My Ph.D. research culminated in a popular published article. I couldn’t have done it without hitting some dead ends.
FEW MONTHS AGO, the culmination of my Ph.D. research was published in Science, the journal of any STEM graduate student’s dreams. My colleagues and I reported on a potential kill-switch we had found to destroy “forever chemicals,” or PFAS, a class of man-made pollutants that are notoriously difficult to degrade and come with health risks.
Research arrangements in an institution tend to celebrate and reward our successes. That is what receives recognition and promotion. The outputs of the successful work are what tends to be published. Failure is a central part of science. Our professional development and resource material need to recognise this. Research toils on a problem, testing and discarding, unhelpful theories and processes are valuable research and should be treated as such.

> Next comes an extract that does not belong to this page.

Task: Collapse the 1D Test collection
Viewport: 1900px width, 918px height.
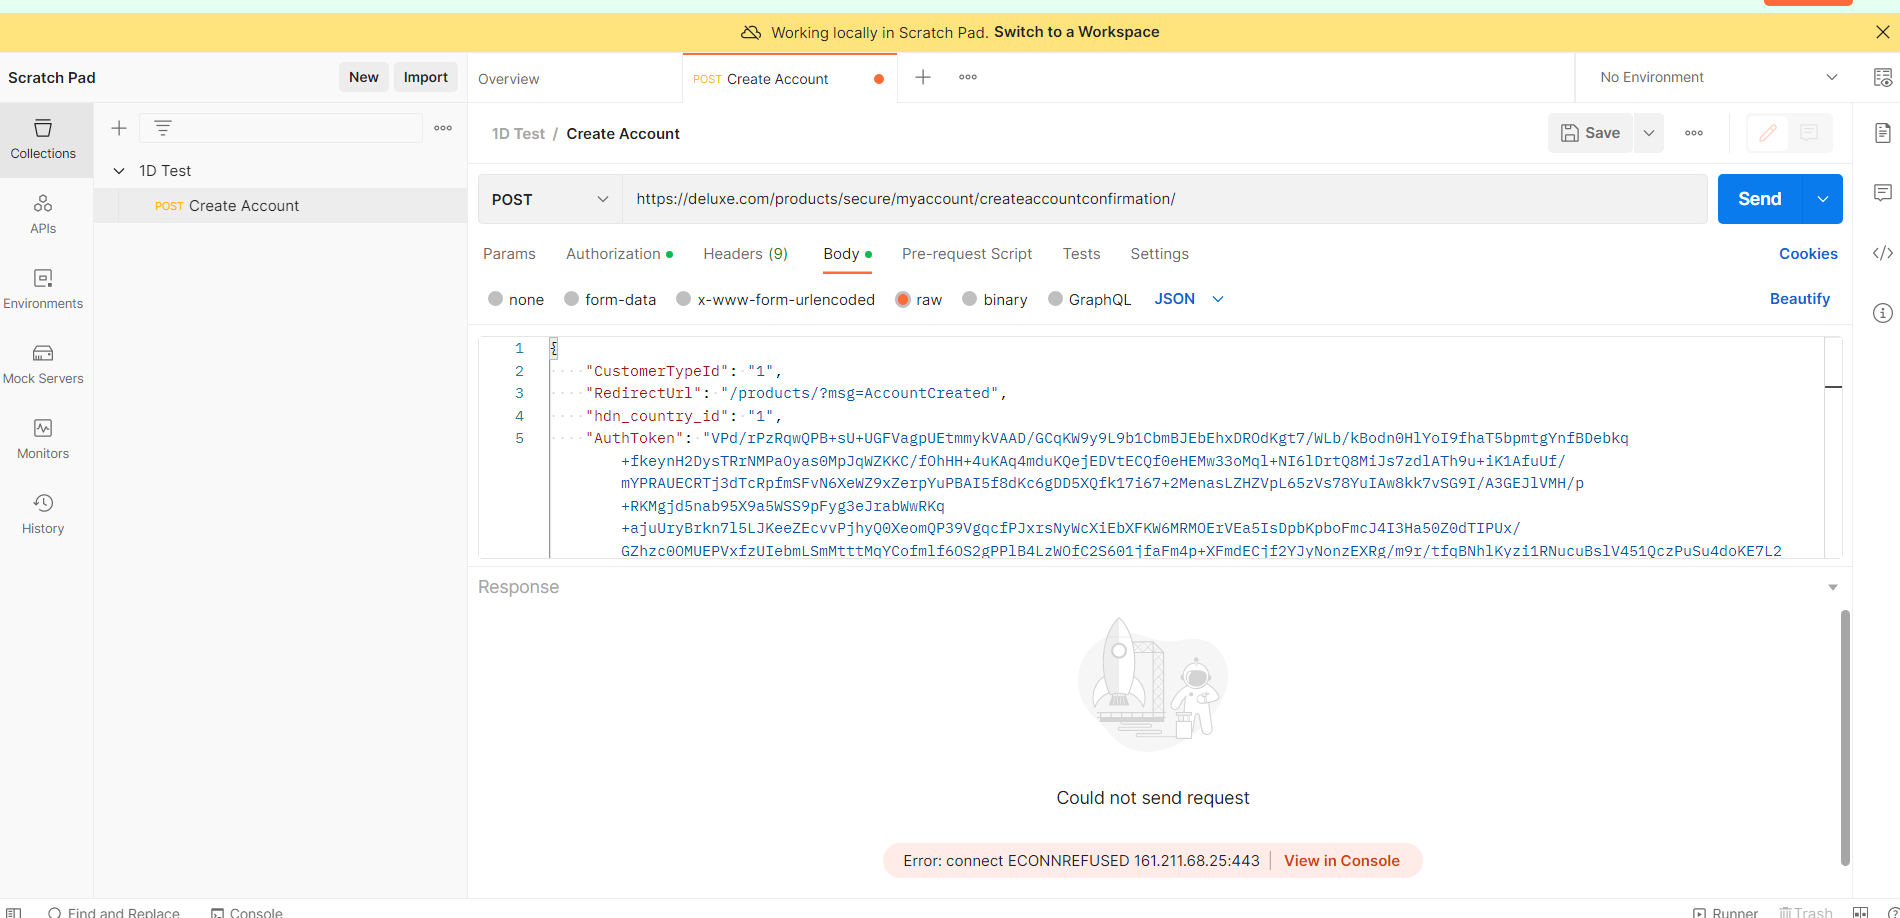Action: click(x=119, y=171)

In my tweet thread about the paper, I described it as “my entire Ph.D.,” but that was a bit misleading. My dissertation also contained two years of prior research, which were filled with inconsistent results and, by my count, eight failed projects.
When cleaning out my lab bench after grad school, I found a three-inch-thick stack of lab notes. But I couldn’t bring myself to throw it out — at least, not right away. That stack of paper represented the many long nights I spent in the lab, the times I repeated experiments to figure out what was going on, and, most importantly, every single thing I tried that didn’t work.